## EXERCISE PASSAGE:

-=-=-

My name is Sundar Kamak, I’m Head of Manufacturing Solutions at Ivalua. I’ve been with the company for around two years now, and I’m responsible for our industry solutions and our pre-sales team. Before joining Ivalua I spent almost 20 years in the source-to-pay procurement space, working for a number of providers. But I got my career started in manufacturing and supply chain, specifically in automotive and aerospace.
And what is currently taking up the majority of your professional time?
The last year I've been focused in helping organisations put together a digital transformation strategy, especially manufacturing companies, so they can continue to address some of the challenges they face due to the COVID pandemic.
The traditional approach of engineers designing their latest product then procurement going off to source no longer works
What are the biggest challenges facing your corner of supply chain?

-=-=-

## DATASET SECTION:
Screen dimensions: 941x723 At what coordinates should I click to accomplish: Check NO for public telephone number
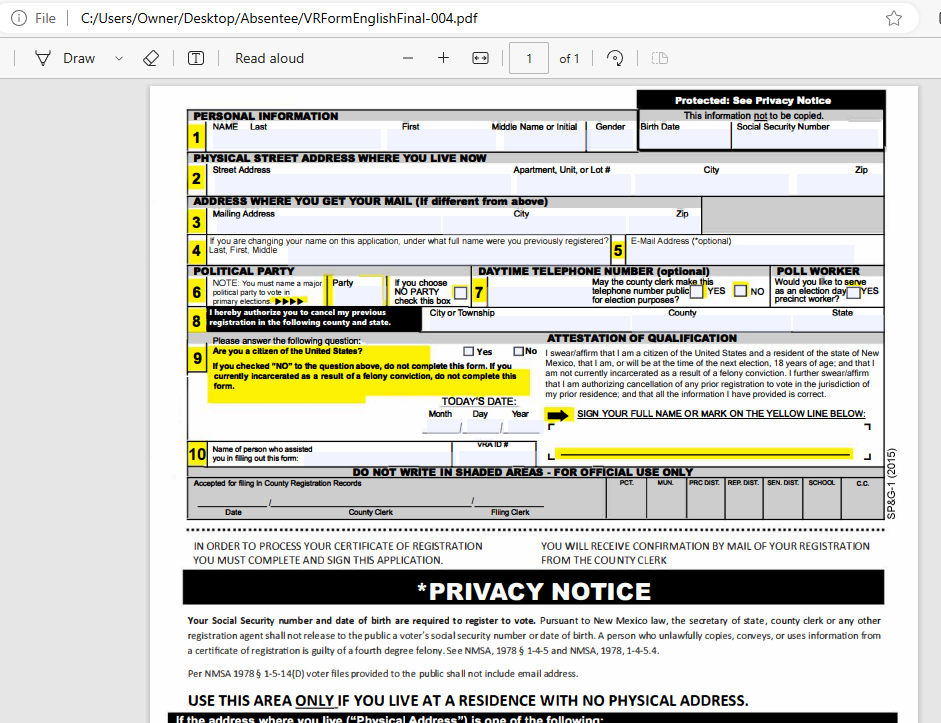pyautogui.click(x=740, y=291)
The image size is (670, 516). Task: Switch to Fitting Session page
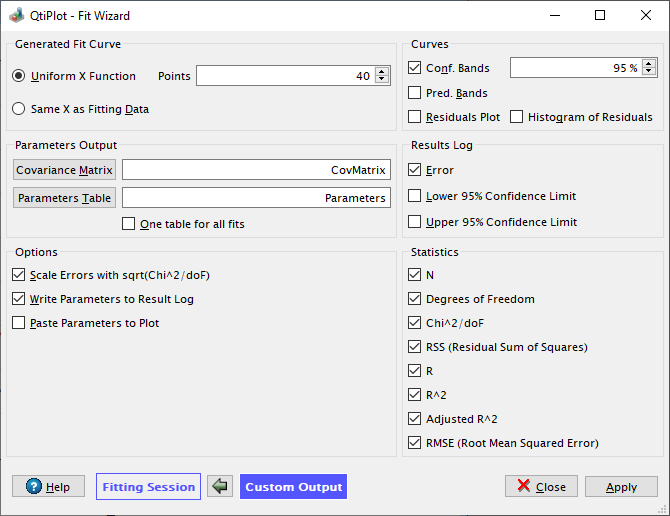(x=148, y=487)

-=-=-

## TASKS:
• 1. Reproduce the stretch of the procurement interview from "My name is Sundar" through "your professional time?", changing "Ivalua" to "the firm" everywhere it appears.
• 2. Carry the procurement interview forward from its final line.
The data plays no part in what comes next.

## TASK-BY-TASK ANSWERS:
• 1.
My name is Sundar Kamak, I’m Head of Manufacturing Solutions at the firm. I’ve been with the company for around two years now, and I’m responsible for our industry solutions and our pre-sales team. Before joining the firm I spent almost 20 years in the source-to-pay procurement space, working for a number of providers. But I got my career started in manufacturing and supply chain, specifically in automotive and aerospace.
And what is currently taking up the majority of your professional time?

• 2.
We have a lot of clients coming from different backgrounds - aerospace, high-tech, automotive - and they’re feeling the pressure and the crunch. There’s a lack of product, lack of material availability, lack of resources, labour shortages. So, I work with the leadership in these organisations, try to understand what problems they're looking to solve and come back with Ivalua solutions that can help them address some of these challenges.
Where do the biggest opportunities lie?
If we look at manufacturing, it all comes back to procurement and supply chain being involved sooner in the process. The traditional approach of engineers designing their latest product then procurement going off to source no longer works. It’s important to treat suppliers like partners, which means you build trust, so they can participate very early on in the product design and product development process. It’s not done consistently in the manufacturing sector, but it will be key.